"This should be welcomed, but there have to be big question marks about whether this can work in practice."
In its Budget documents, the government said that "for some people, even borrowing from social and community lenders can be unaffordable".
It will partner with debt charities and the banking industry to provide interest-free loans to those on low incomes.
The government claimed a similar scheme in Australia has had widespread success, helping four out of five of those who took a no-interest loan to stop using payday loans.
However some questioned how the scheme would work in practice and how lending would be subsidised.
Richard Lane, director of external affairs at StepChange, commented: “Having campaigned for years for a no-interest loan scheme, we’re looking forward to working with the government and the banks to bring it to life. Over a million people turned to high cost credit last year to meet basic living expenses, which is counterproductive both for households and the economy.
"If finances are tight and your fridge breaks down, the last thing you need is expensive credit - what you need is simply a replacement fridge. By taking away the additional high cost of borrowing, the new scheme will demonstrate how no interest loans can act as a realistic and better alternative to short term high cost credit. It can only be a good thing to reduce the risk of households building up problem debt as a result of trying to meet their basic needs.”

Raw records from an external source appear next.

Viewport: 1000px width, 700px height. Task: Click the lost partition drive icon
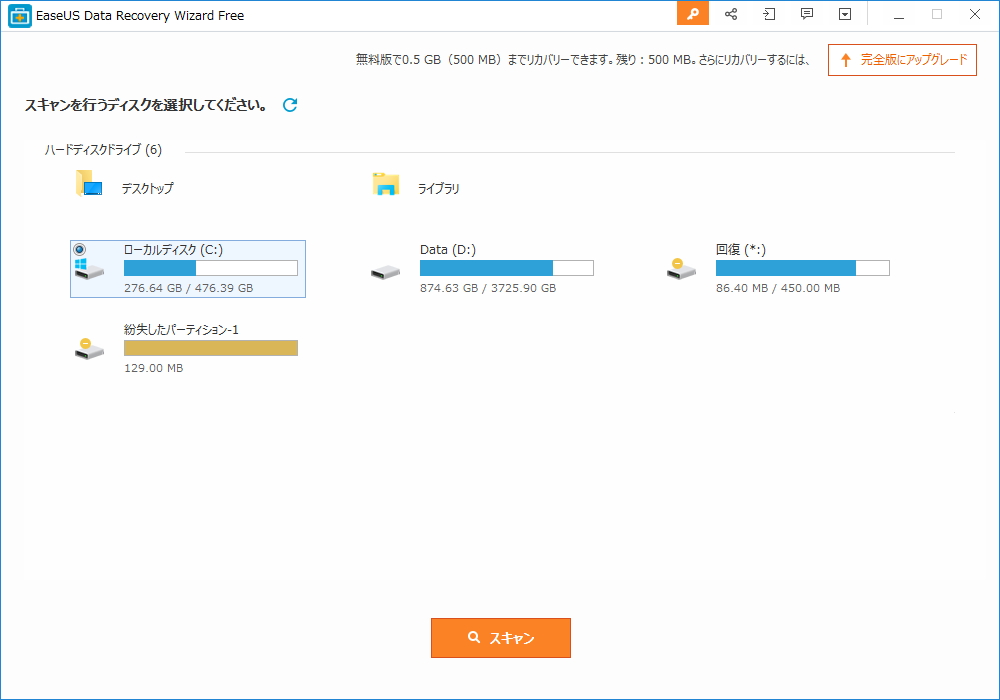90,347
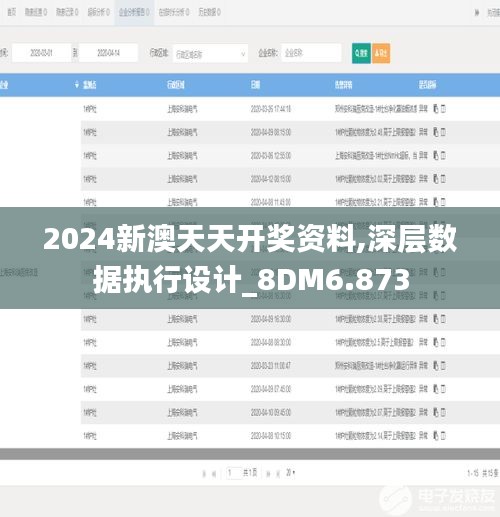Click the enterprise name input field
Screen dimensions: 500x517
coord(311,53)
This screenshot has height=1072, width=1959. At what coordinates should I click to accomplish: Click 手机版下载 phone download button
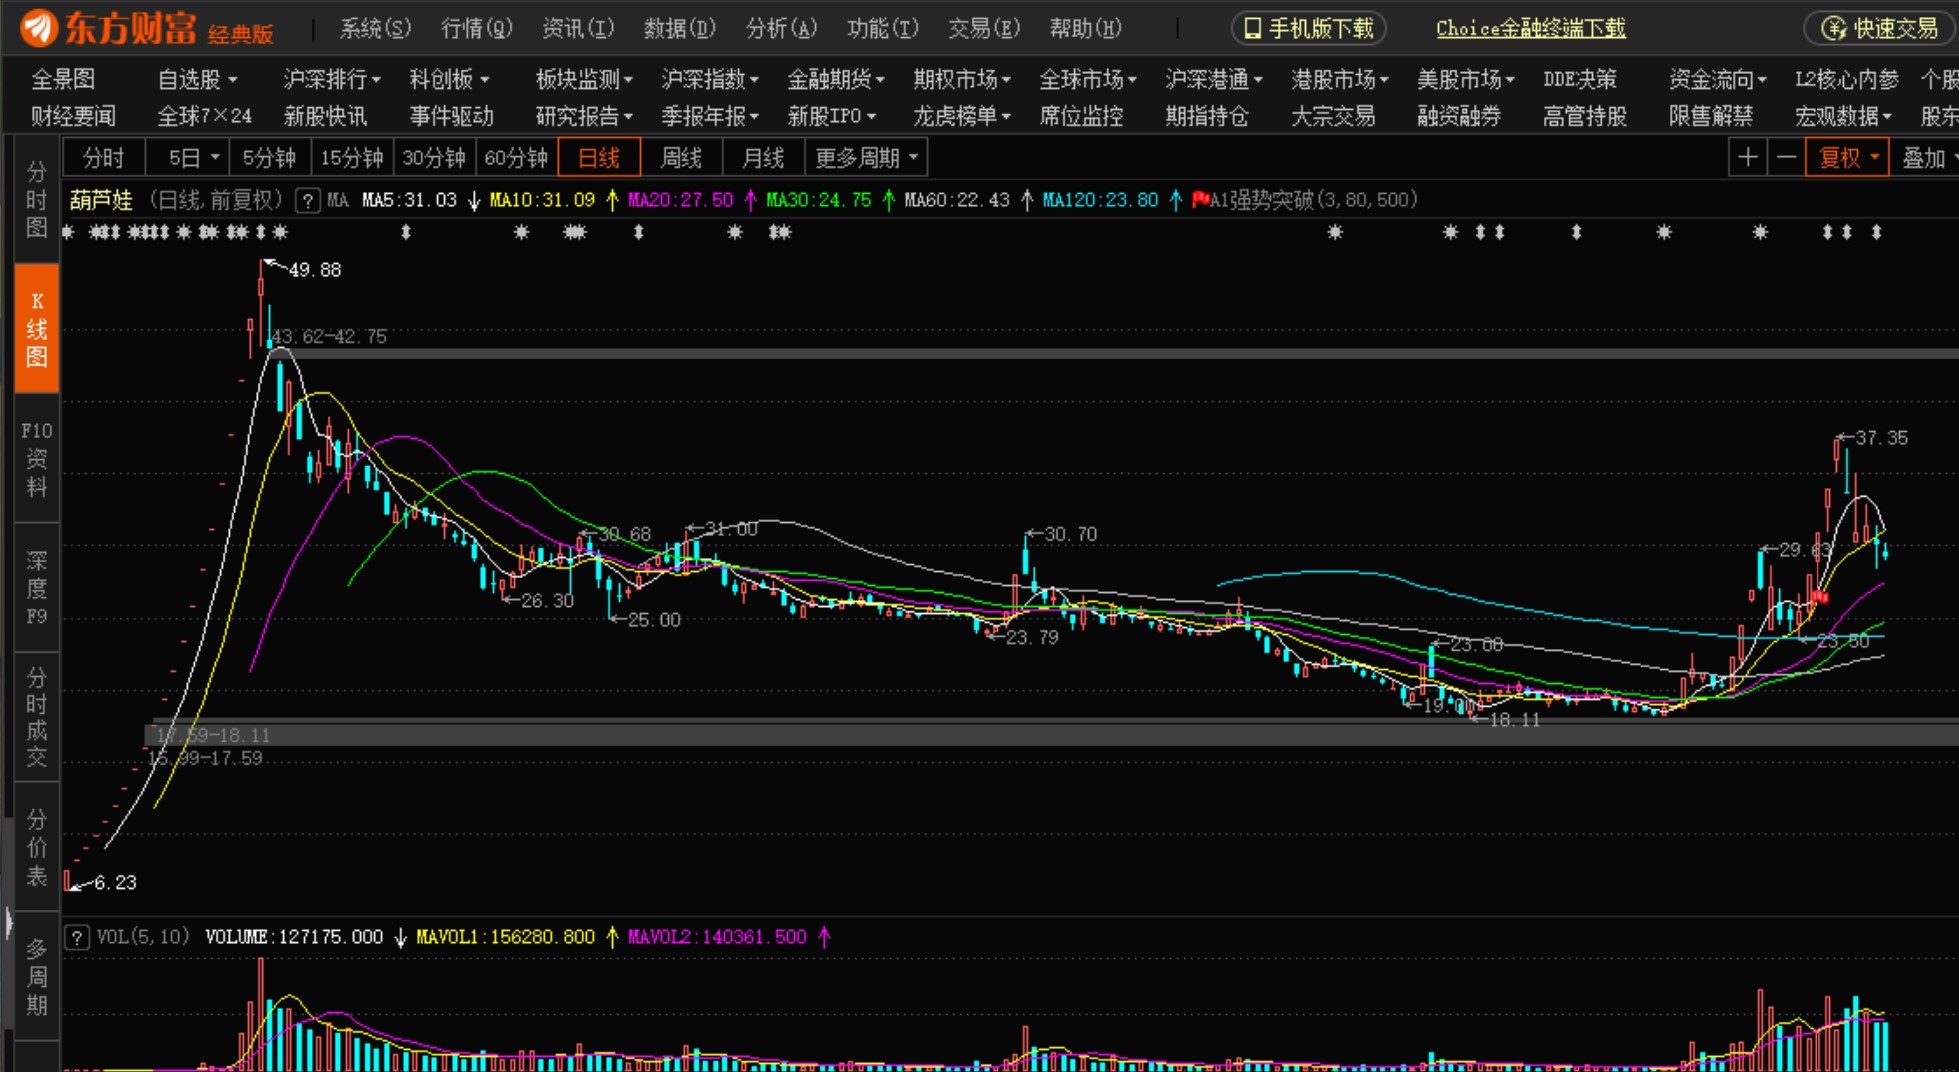1308,28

Greg Stevens, CEO of the CCTA, said: "This should be welcomed, but there have to be big question marks about whether this can work in practice.
"It sounds like this 'zero interest' pilot is based on the Australian Good Shepherd scheme. The Australian scheme is very small scale — it's been going 36 years but only lent 27,000 loans in 2017. This is minuscule compared to even the smallest commercial lenders over here.
"Also, those 27,000 loans in Australia are likely to be the least problematic in terms of default and bad debt — once you start getting up to scale, these problems inevitably multiply.
"The reality is that, as with all not-for-profit, social or subsidised lending schemes, this new scheme from the Government will run headlong into all the same challenges that commercial lenders face every day: customers who want only small loans over short periods (which vastly increases the unit cost compared to larger, longer-term loans), high levels of bad debt, very high loan-servicing costs.
"The only way to bring the cost down is to subsidise the lending. The Government can either do this itself, or it can get the banks to do it. We understand the banks have been asked to support this scheme by making platforms available and providing capital funding. It’s for the Chancellor and the banks to report on how well that’s going, but the rumour is there’s a lot of reluctance being encountered.
"Subsidising the cost of lending is one thing, but you also need the right systems to manage a complicated loan book with all sorts of social issues mixed in. This requires a lending model designed around what customers actually do (not what campaigners wish they would do); and it requires professionalism. This is why credit unions habitually fail despite millions in public subsidy every year — the product design is wrong, the systems are sub-standard and they lack professionalism."